◆ **Required action**
Check every line of the material below for the string "agent", and return the ones that have it.

◆ **Materials provided**

BEGIN

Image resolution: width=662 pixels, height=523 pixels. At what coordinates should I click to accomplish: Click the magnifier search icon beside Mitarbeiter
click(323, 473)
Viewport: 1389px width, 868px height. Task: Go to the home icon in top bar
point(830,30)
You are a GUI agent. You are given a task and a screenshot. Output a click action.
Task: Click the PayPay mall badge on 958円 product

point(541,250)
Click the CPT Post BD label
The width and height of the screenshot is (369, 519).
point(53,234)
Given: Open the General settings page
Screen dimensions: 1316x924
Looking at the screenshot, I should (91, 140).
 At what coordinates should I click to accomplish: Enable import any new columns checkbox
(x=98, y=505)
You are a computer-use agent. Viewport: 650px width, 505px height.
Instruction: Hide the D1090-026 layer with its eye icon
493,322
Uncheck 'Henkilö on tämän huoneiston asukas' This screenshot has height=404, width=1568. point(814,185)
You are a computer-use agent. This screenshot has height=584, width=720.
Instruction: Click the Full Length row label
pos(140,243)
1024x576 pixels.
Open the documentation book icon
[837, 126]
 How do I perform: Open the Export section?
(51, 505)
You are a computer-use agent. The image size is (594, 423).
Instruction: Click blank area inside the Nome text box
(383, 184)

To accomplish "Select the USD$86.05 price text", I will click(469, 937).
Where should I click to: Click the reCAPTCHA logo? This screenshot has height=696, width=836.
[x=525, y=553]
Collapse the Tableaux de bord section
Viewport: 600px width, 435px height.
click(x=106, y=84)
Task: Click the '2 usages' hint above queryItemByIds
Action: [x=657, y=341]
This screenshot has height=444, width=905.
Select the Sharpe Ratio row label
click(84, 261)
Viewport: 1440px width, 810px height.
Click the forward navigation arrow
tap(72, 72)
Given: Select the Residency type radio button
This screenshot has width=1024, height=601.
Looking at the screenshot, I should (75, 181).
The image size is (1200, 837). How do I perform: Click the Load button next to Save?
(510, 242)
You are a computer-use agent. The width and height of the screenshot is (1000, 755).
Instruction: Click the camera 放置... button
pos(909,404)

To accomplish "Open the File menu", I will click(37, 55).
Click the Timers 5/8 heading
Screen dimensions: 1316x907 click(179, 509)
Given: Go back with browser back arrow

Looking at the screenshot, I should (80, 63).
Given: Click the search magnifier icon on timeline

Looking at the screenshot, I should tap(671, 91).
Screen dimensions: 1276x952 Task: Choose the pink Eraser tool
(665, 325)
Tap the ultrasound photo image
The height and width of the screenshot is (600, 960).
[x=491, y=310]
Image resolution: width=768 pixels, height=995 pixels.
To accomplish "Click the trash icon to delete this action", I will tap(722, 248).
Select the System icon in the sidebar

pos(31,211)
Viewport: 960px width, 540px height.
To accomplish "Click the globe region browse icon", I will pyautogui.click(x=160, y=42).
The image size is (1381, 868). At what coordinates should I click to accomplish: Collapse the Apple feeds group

END

◆ **Exercise solution**
You are a GUI agent. You are given a task and a screenshot. Output a click action.
You are a computer-use agent. Viewport: 650px width, 505px height.
You are a computer-use agent. This screenshot has height=584, width=720.
You are a computer-use agent. The image size is (594, 423).
You are a computer-use agent. The width and height of the screenshot is (1000, 755).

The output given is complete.